[Stored records]
■ ■ ■ ■ ■

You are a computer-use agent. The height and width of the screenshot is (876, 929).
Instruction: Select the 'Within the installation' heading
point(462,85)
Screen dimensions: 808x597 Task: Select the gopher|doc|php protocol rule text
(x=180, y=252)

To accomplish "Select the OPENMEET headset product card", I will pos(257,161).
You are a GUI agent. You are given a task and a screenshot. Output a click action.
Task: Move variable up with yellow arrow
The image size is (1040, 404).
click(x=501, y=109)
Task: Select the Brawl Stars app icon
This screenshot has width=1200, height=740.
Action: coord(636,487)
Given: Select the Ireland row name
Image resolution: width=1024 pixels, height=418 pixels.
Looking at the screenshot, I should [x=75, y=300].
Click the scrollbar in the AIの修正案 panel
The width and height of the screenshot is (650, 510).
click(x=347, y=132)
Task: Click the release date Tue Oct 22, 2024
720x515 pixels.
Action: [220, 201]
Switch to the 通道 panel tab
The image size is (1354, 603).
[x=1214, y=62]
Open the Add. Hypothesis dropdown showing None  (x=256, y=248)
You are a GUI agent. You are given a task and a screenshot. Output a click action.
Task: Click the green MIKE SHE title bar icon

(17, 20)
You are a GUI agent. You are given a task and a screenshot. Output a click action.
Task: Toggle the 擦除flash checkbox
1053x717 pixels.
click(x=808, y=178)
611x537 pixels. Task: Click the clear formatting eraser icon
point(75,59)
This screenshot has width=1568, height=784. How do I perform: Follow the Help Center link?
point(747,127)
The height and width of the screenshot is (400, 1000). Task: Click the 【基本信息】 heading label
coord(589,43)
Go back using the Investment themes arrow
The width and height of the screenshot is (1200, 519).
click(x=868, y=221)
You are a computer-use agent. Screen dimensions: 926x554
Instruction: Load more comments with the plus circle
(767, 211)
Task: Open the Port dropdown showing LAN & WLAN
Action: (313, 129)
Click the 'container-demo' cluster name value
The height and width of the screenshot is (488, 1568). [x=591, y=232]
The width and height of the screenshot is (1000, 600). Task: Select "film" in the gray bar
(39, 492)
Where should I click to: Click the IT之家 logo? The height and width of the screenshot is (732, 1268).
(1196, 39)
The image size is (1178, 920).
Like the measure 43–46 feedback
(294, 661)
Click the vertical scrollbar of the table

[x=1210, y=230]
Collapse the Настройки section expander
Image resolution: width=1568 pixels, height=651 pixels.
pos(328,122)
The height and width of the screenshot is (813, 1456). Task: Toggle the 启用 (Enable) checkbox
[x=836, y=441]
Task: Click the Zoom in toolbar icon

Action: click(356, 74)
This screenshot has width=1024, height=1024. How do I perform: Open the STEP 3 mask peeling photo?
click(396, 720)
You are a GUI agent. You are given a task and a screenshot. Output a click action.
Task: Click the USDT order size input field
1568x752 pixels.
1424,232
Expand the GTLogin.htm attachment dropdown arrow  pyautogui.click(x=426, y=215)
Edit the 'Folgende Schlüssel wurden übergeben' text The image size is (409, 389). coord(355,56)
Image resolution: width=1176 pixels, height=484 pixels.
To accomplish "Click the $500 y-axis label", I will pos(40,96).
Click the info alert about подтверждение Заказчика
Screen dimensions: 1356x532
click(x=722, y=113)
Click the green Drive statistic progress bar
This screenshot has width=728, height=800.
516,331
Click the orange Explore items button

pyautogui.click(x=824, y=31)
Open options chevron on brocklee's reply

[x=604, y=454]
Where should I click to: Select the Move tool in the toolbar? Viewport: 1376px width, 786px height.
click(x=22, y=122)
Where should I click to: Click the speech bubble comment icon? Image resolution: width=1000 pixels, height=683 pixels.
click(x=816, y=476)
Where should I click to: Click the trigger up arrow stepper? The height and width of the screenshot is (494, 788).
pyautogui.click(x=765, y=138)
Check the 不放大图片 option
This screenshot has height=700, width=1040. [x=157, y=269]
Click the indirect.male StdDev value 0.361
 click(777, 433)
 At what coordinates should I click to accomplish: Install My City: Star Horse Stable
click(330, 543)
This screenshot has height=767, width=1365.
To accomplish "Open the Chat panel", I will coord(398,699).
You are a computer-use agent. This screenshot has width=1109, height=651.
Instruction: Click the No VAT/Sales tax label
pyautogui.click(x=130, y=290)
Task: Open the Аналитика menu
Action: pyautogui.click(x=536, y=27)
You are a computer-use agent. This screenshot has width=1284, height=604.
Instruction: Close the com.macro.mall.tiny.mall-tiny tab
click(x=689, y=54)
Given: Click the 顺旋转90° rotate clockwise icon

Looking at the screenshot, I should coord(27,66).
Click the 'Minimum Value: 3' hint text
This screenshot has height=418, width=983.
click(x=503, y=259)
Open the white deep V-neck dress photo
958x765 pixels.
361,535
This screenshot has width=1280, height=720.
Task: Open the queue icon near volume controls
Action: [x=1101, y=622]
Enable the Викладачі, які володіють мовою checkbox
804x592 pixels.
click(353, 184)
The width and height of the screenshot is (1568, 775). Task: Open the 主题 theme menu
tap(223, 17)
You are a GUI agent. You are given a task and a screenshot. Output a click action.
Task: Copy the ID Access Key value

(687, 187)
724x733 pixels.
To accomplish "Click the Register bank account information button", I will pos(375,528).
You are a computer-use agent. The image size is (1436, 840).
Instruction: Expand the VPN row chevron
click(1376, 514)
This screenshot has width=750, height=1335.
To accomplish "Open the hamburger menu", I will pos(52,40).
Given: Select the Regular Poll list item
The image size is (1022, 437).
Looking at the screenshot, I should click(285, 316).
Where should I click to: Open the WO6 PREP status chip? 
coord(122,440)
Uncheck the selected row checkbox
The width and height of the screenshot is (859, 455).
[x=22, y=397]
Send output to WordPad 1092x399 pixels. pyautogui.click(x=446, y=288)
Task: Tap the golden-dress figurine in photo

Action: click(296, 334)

■ ■ ■ ■ ■

» Task to complete: Each entry above needs to be returned exactly as written.

» Your solution:
You are a computer-use agent. The height and width of the screenshot is (876, 929).
Instruction: Select the 'Within the installation' heading
point(462,85)
Screen dimensions: 808x597 Task: Select the gopher|doc|php protocol rule text
(x=180, y=252)

To accomplish "Select the OPENMEET headset product card", I will pos(257,161).
You are a GUI agent. You are given a task and a screenshot. Output a click action.
Task: Move variable up with yellow arrow
The image size is (1040, 404).
click(x=501, y=109)
Task: Select the Brawl Stars app icon
This screenshot has width=1200, height=740.
Action: coord(636,487)
Given: Select the Ireland row name
Image resolution: width=1024 pixels, height=418 pixels.
Looking at the screenshot, I should [x=75, y=300].
Click the scrollbar in the AIの修正案 panel
The width and height of the screenshot is (650, 510).
click(x=347, y=132)
Task: Click the release date Tue Oct 22, 2024
720x515 pixels.
Action: [220, 201]
Switch to the 通道 panel tab
The image size is (1354, 603).
[x=1214, y=62]
Open the Add. Hypothesis dropdown showing None  (x=256, y=248)
You are a GUI agent. You are given a task and a screenshot. Output a click action.
Task: Click the green MIKE SHE title bar icon

(17, 20)
You are a GUI agent. You are given a task and a screenshot. Output a click action.
Task: Toggle the 擦除flash checkbox
1053x717 pixels.
click(x=808, y=178)
611x537 pixels. Task: Click the clear formatting eraser icon
point(75,59)
This screenshot has width=1568, height=784. How do I perform: Follow the Help Center link?
point(747,127)
The height and width of the screenshot is (400, 1000). Task: Click the 【基本信息】 heading label
coord(589,43)
Go back using the Investment themes arrow
The width and height of the screenshot is (1200, 519).
click(x=868, y=221)
You are a computer-use agent. Screen dimensions: 926x554
Instruction: Load more comments with the plus circle
(767, 211)
Task: Open the Port dropdown showing LAN & WLAN
Action: (313, 129)
Click the 'container-demo' cluster name value
The height and width of the screenshot is (488, 1568). [x=591, y=232]
The width and height of the screenshot is (1000, 600). Task: Select "film" in the gray bar
(39, 492)
Where should I click to: Click the IT之家 logo? The height and width of the screenshot is (732, 1268).
(1196, 39)
The image size is (1178, 920).
Like the measure 43–46 feedback
(294, 661)
Click the vertical scrollbar of the table

[x=1210, y=230]
Collapse the Настройки section expander
Image resolution: width=1568 pixels, height=651 pixels.
pos(328,122)
The height and width of the screenshot is (813, 1456). Task: Toggle the 启用 (Enable) checkbox
[x=836, y=441]
Task: Click the Zoom in toolbar icon

Action: click(356, 74)
This screenshot has width=1024, height=1024. How do I perform: Open the STEP 3 mask peeling photo?
click(396, 720)
You are a GUI agent. You are given a task and a screenshot. Output a click action.
Task: Click the USDT order size input field
1568x752 pixels.
1424,232
Expand the GTLogin.htm attachment dropdown arrow  pyautogui.click(x=426, y=215)
Edit the 'Folgende Schlüssel wurden übergeben' text The image size is (409, 389). coord(355,56)
Image resolution: width=1176 pixels, height=484 pixels.
To accomplish "Click the $500 y-axis label", I will pos(40,96).
Click the info alert about подтверждение Заказчика
Screen dimensions: 1356x532
click(x=722, y=113)
Click the green Drive statistic progress bar
This screenshot has width=728, height=800.
516,331
Click the orange Explore items button

pyautogui.click(x=824, y=31)
Open options chevron on brocklee's reply

[x=604, y=454]
Where should I click to: Select the Move tool in the toolbar? Viewport: 1376px width, 786px height.
click(x=22, y=122)
Where should I click to: Click the speech bubble comment icon? Image resolution: width=1000 pixels, height=683 pixels.
click(x=816, y=476)
Where should I click to: Click the trigger up arrow stepper? The height and width of the screenshot is (494, 788).
pyautogui.click(x=765, y=138)
Check the 不放大图片 option
This screenshot has height=700, width=1040. [x=157, y=269]
Click the indirect.male StdDev value 0.361
 click(777, 433)
 At what coordinates should I click to accomplish: Install My City: Star Horse Stable
click(330, 543)
This screenshot has height=767, width=1365.
To accomplish "Open the Chat panel", I will coord(398,699).
You are a computer-use agent. This screenshot has width=1109, height=651.
Instruction: Click the No VAT/Sales tax label
pyautogui.click(x=130, y=290)
Task: Open the Аналитика menu
Action: pyautogui.click(x=536, y=27)
You are a computer-use agent. This screenshot has width=1284, height=604.
Instruction: Close the com.macro.mall.tiny.mall-tiny tab
click(x=689, y=54)
Given: Click the 顺旋转90° rotate clockwise icon

Looking at the screenshot, I should coord(27,66).
Click the 'Minimum Value: 3' hint text
This screenshot has height=418, width=983.
click(x=503, y=259)
Open the white deep V-neck dress photo
958x765 pixels.
361,535
This screenshot has width=1280, height=720.
Task: Open the queue icon near volume controls
Action: [x=1101, y=622]
Enable the Викладачі, які володіють мовою checkbox
804x592 pixels.
click(353, 184)
The width and height of the screenshot is (1568, 775). Task: Open the 主题 theme menu
tap(223, 17)
You are a GUI agent. You are given a task and a screenshot. Output a click action.
Task: Copy the ID Access Key value

(687, 187)
724x733 pixels.
To accomplish "Click the Register bank account information button", I will pos(375,528).
You are a computer-use agent. The image size is (1436, 840).
Instruction: Expand the VPN row chevron
click(1376, 514)
This screenshot has width=750, height=1335.
To accomplish "Open the hamburger menu", I will pos(52,40).
Given: Select the Regular Poll list item
The image size is (1022, 437).
Looking at the screenshot, I should click(285, 316).
Where should I click to: Open the WO6 PREP status chip? 
coord(122,440)
Uncheck the selected row checkbox
The width and height of the screenshot is (859, 455).
[x=22, y=397]
Send output to WordPad 1092x399 pixels. pyautogui.click(x=446, y=288)
Task: Tap the golden-dress figurine in photo

Action: click(296, 334)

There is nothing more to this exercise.